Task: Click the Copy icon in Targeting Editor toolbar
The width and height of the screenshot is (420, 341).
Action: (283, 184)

┄┄┄┄┄┄┄┄┄┄

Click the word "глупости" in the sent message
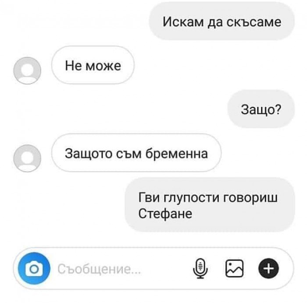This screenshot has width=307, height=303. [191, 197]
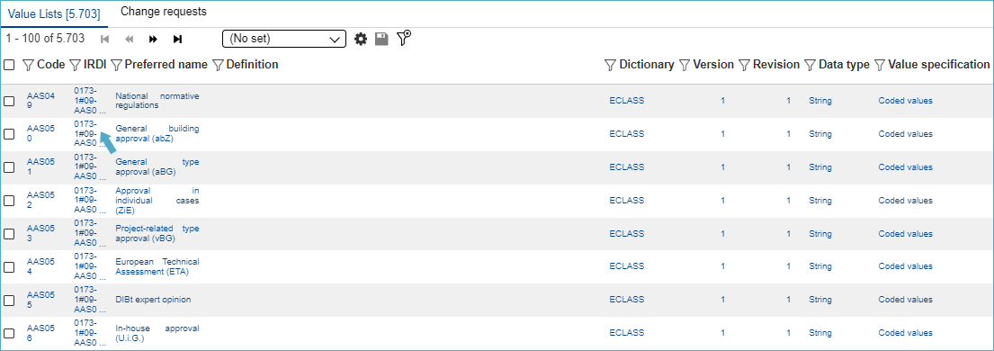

┄┄┄┄┄┄┄┄┄┄

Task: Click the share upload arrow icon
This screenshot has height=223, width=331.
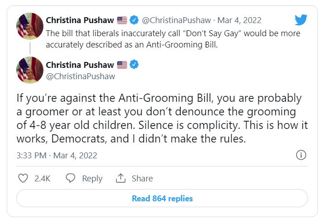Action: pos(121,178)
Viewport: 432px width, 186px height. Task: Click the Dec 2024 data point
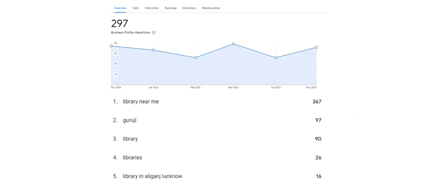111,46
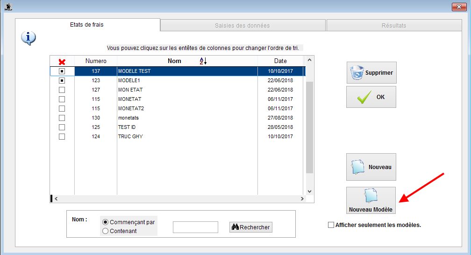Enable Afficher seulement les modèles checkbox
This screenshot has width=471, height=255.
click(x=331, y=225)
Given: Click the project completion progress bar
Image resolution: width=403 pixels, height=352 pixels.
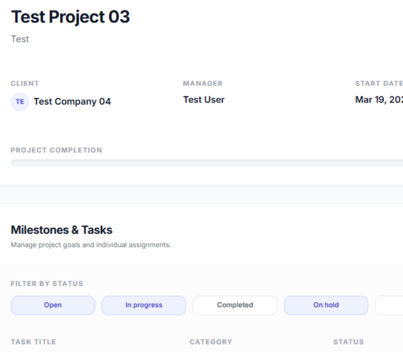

┄┄┄┄┄┄┄┄┄┄

■ Exercise goal ■
Using the entries above, reproduce word for word only the lines from the one that contains "This screenshot has height=223, width=331." to the one that contains "Image resolution: width=403", both ends included, and drop every picture.

■ Written response ■
This screenshot has height=223, width=331.
Action: pos(121,178)
Viewport: 432px width, 186px height. Task: Click the Dec 2024 data point
111,46
Enable Afficher seulement les modèles checkbox
This screenshot has width=471, height=255.
click(x=331, y=225)
Given: Click the project completion progress bar
Image resolution: width=403 pixels, height=352 pixels.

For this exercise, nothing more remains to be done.